Saturday, September 20, 2008

Not Everyone Can Be Us

The preacher eagerly doing the job of preaching has certain challenges, opportunities and responsibilities. These I describe as peculiar; others call these extraordinary. They are a part and parcel of a preacher’s private life that makes him tick— his study life.

The preacher must be a well that doesn’t run dry. It is an axiom that dry wells cannot give forth water. Brethren will long to come to free-flowing springs to have a drink. The fruit of much study comes out of a preacher’s mouth, but the seed of scholarly efforts must first be planted in his brain. We cannot teach what we have not imbibed.

In other words, a preacher must needs to have mental industry, or he would amount to any of the following: (1) Producing boring, haphazardly-done lessons in the category of the mediocre. (2) Calling on another preacher to save him— that is, to do the preaching for him. (3) Coming up with a false doctrine. (4) Falling short of the congregation’s expectations, he may resign his job.

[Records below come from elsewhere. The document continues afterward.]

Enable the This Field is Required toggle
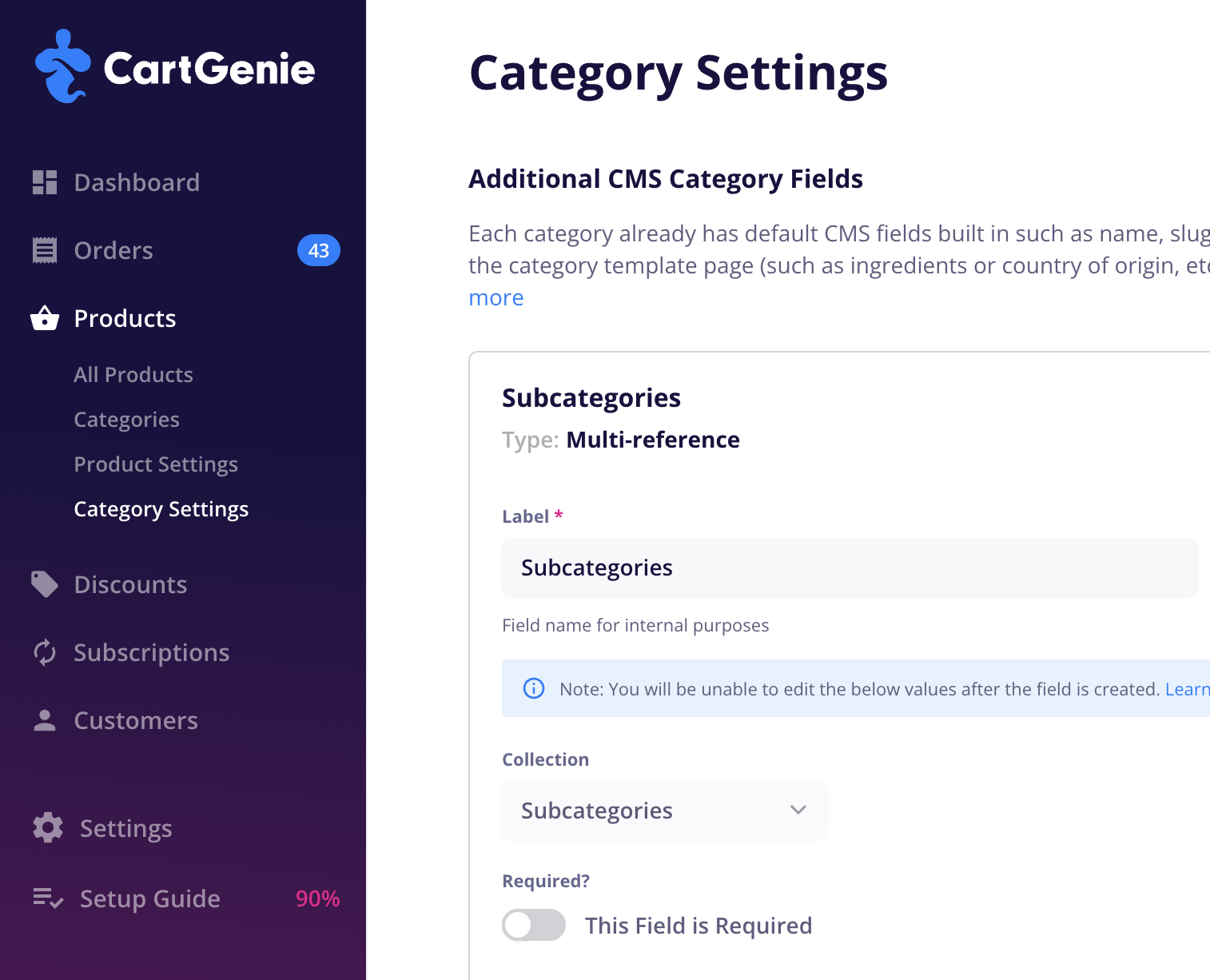The height and width of the screenshot is (980, 1210). [x=534, y=926]
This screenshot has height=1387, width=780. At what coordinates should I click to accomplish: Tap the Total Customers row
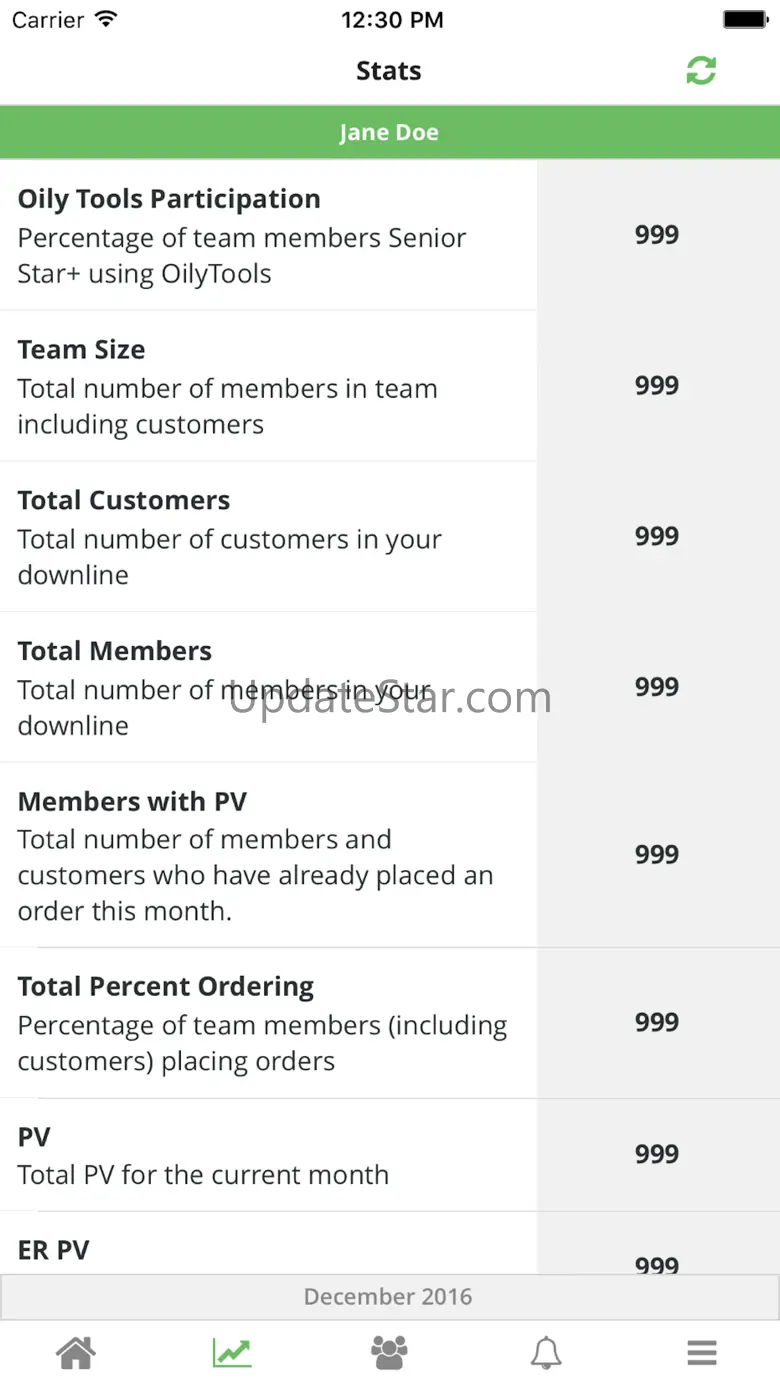point(268,537)
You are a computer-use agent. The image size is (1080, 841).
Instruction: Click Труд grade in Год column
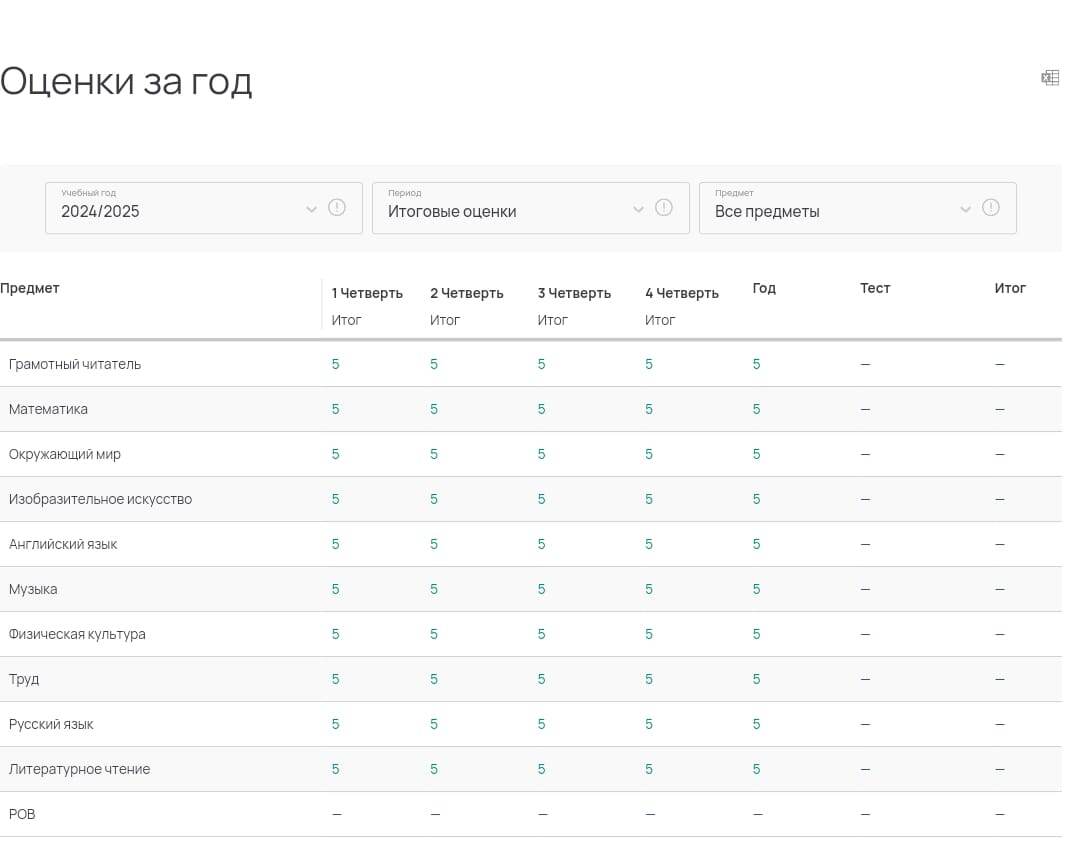pyautogui.click(x=757, y=679)
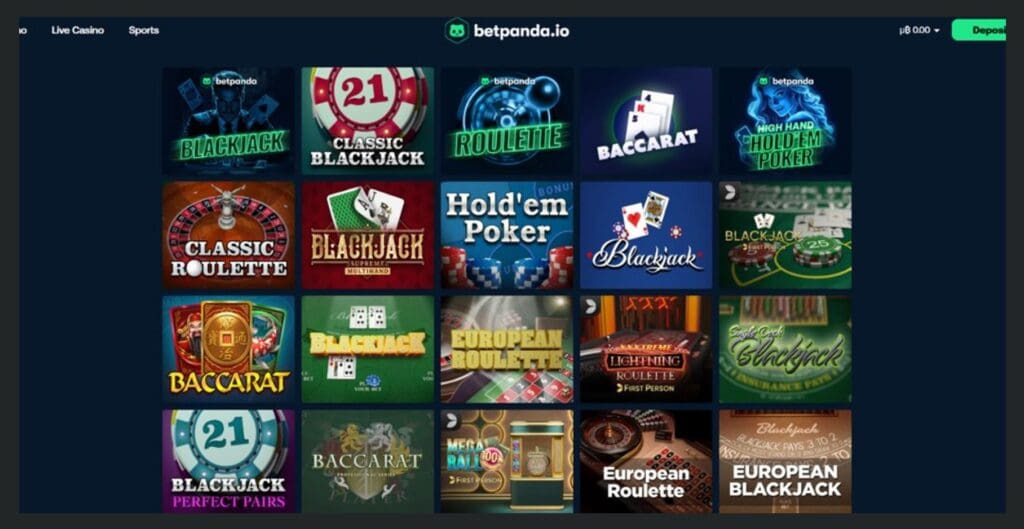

Our skull is so arranged that it cannot be opened or unzipped or detached and tons of much readings deposited in it, like cash in a bank. The royal road to learning is still by learning the hard way, putting the brains to work by burning the midnight oil. The congregation’s second nature is to demand more of its preacher than of itself, so a preacher is a cut above his fellows. That includes the area of knowledge.

You may have often heard shallow, repetitive preaching. This is boring, tiresome and inexcusable. The preacher and the congregation he ministers to is no firmer and more edified than what he consumes and correspondingly feeds the congregation each God’s business day. God’s complaint about His people’s leaders in olden times (“My people are destroyed for lack of knowledge,” Hosea 4:6), is also an indictment against us in these modern times. A malnourished congregation is bound to become a driftwood.

The above observations simply emphasize the indispensability, importance and need of the preacher to be a serious student of the Word. Listen: even an inspired man must needs to find time to commune with his library no matter how meager. Go back to some scriptures where you find Paul in some lonely place in Europe and winter was fast approaching (2 Tim. 4:21), writing Timothy to come shortly (2 Tim. 4:9) and bring the cloak that he had left at Troas, as well as “the books, but especially the parchments” (2 Tim. 4:13).

The preacher is to study with proper attitudes, eagerly, purposely, and reverently. One Protestant scholar having read the whole Bible for years may pass off as a walking Biblical encyclopedia, but knowing the salvific truth of God’s teachings would have served him and humanity far better. Some preacher-theologians have majored on such shallow motives as searching for curiosity items, proof texts to win an argument, to sanction an already-espoused hobby, salve a wounded ego, or satisfy human pride. On the other hand, the preacher as a man of God studies the Word of God in order to learn, to obey, and to teach God’s will, delving into the divine tomes without prejudice, engaging in exegesis to find the truth “out of it,” not inject his “truth” into it. There is already a long queue of false teachers. Let’s find another line please.

Need we say that a preacher of God should seek to hold fast only to that which is good (1 Thessalonians 5:21), thoroughly searching and seeking to know the totality of the Bible’s teaching on any subject or theme (Acts 17:11-12; John 5:39) and with discriminating eyes finding the difference between aids and additions, custom and biblical tradition, dogmatism and common sense, literalism and figurativism, essentials and non-essentials, law and opinion, and a host of others? He is a man who makes the absolute biblical authority his guiding light. Seeking to be balanced in his study, he may find himself before an audience whose patience is not ever seeking, whose memory is a short as my Pentium 1. What he talks about takes into account each changing face and every changing aspect of life. The preacher’s great rewards will be if he experiences becoming more and more changed into the image of Jesus, with his preaching and his life becoming as fresh as the dew on summer mornings.

Recently I received the news of one young preacher who left. The reason given: “burnt out.” The task was so demanding he had fallen short of it. He’s not cut for the job. We and they who have trodden the difficult path to come to this point of our preaching career have only words of caution: The lives we live as preachers are not everyone’s cup of tea. As we have always said in conversations public and private, preachers are a different breed of men, and not everyone could be preachers.